Aim of the exercise:
Rewrite every line of the entries as a numbered list, skipping any blank lines and leaving out the pictures.

[Screenshot and document pointing data]
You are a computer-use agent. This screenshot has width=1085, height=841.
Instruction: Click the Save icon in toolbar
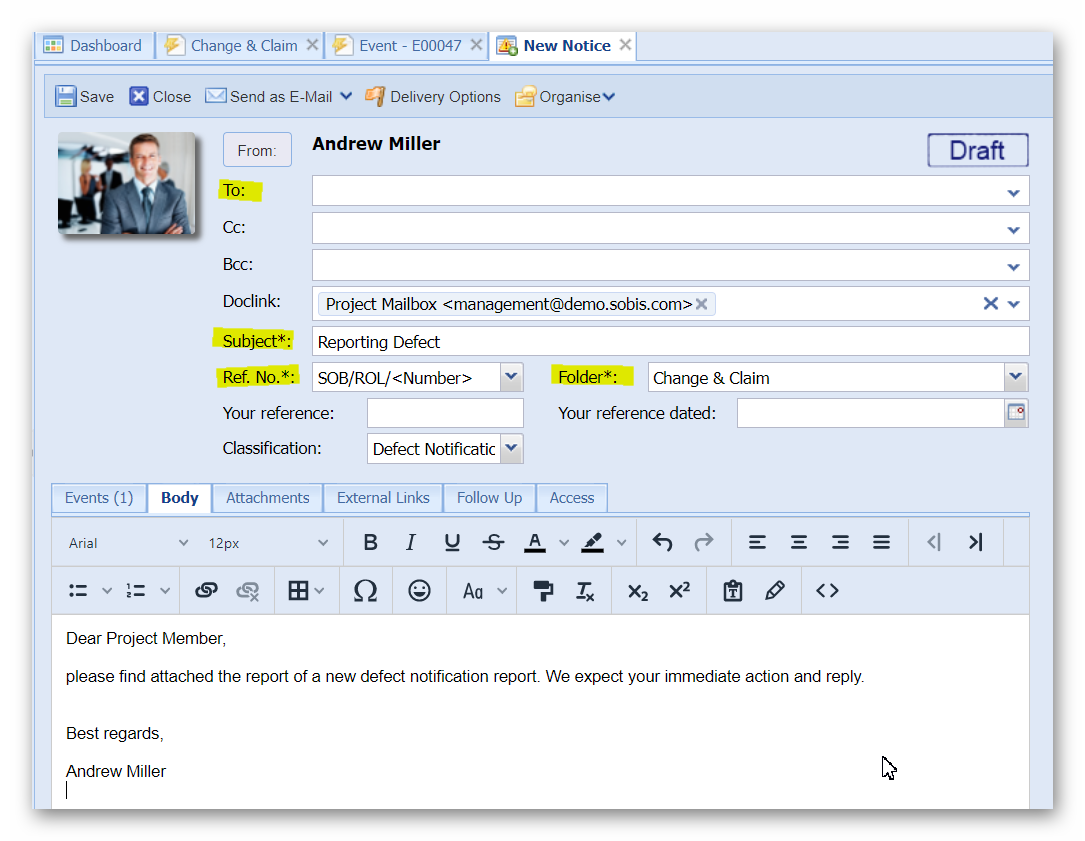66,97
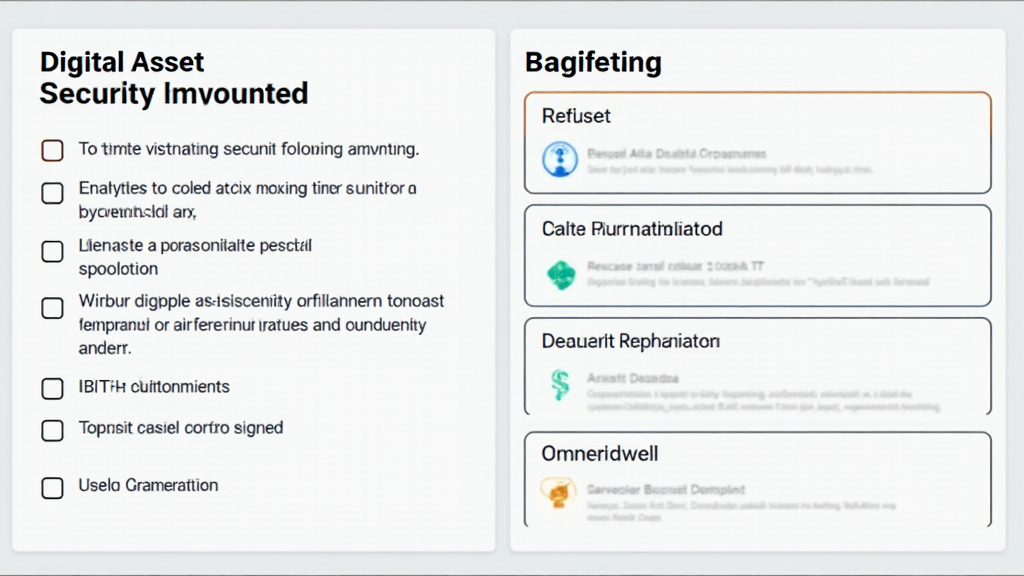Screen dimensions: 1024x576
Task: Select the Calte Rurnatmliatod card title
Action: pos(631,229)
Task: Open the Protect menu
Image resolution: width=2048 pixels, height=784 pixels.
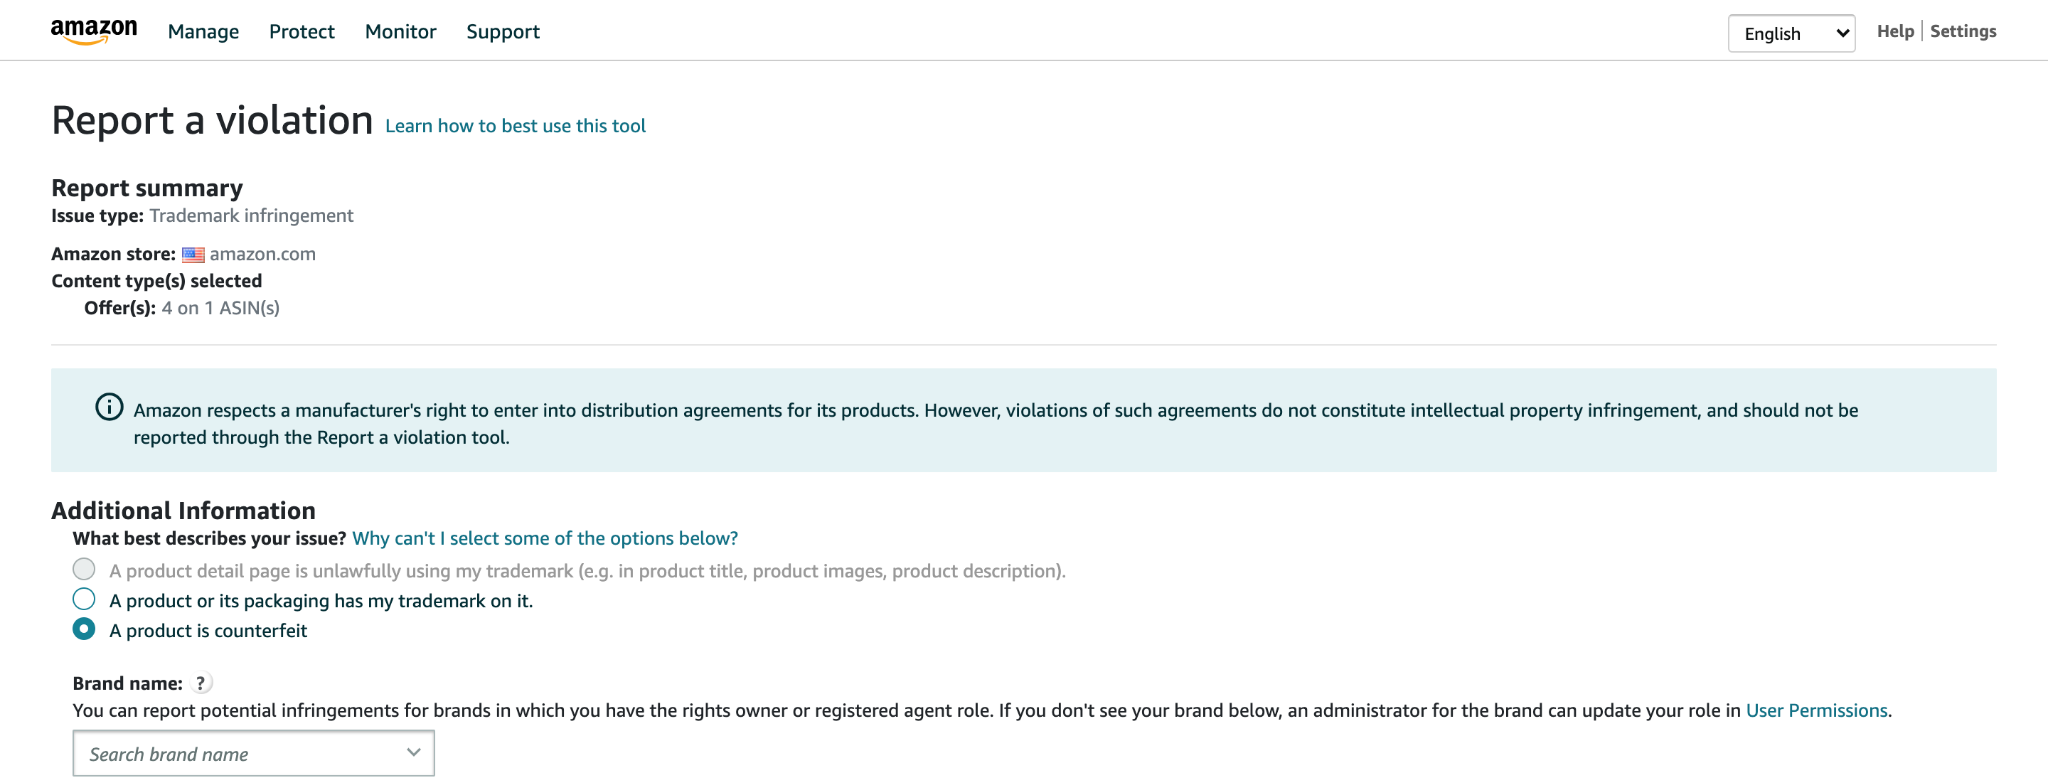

Output below:
1. You are a computer-use agent. This screenshot has width=1085, height=841.
2. Instruction: Click the Save icon in toolbar
3. 66,97
4. Screen dimensions: 1024x576
5. Task: Select the Calte Rurnatmliatod card title
6. Action: pos(631,229)
7. Task: Open the Protect menu
8. Image resolution: width=2048 pixels, height=784 pixels.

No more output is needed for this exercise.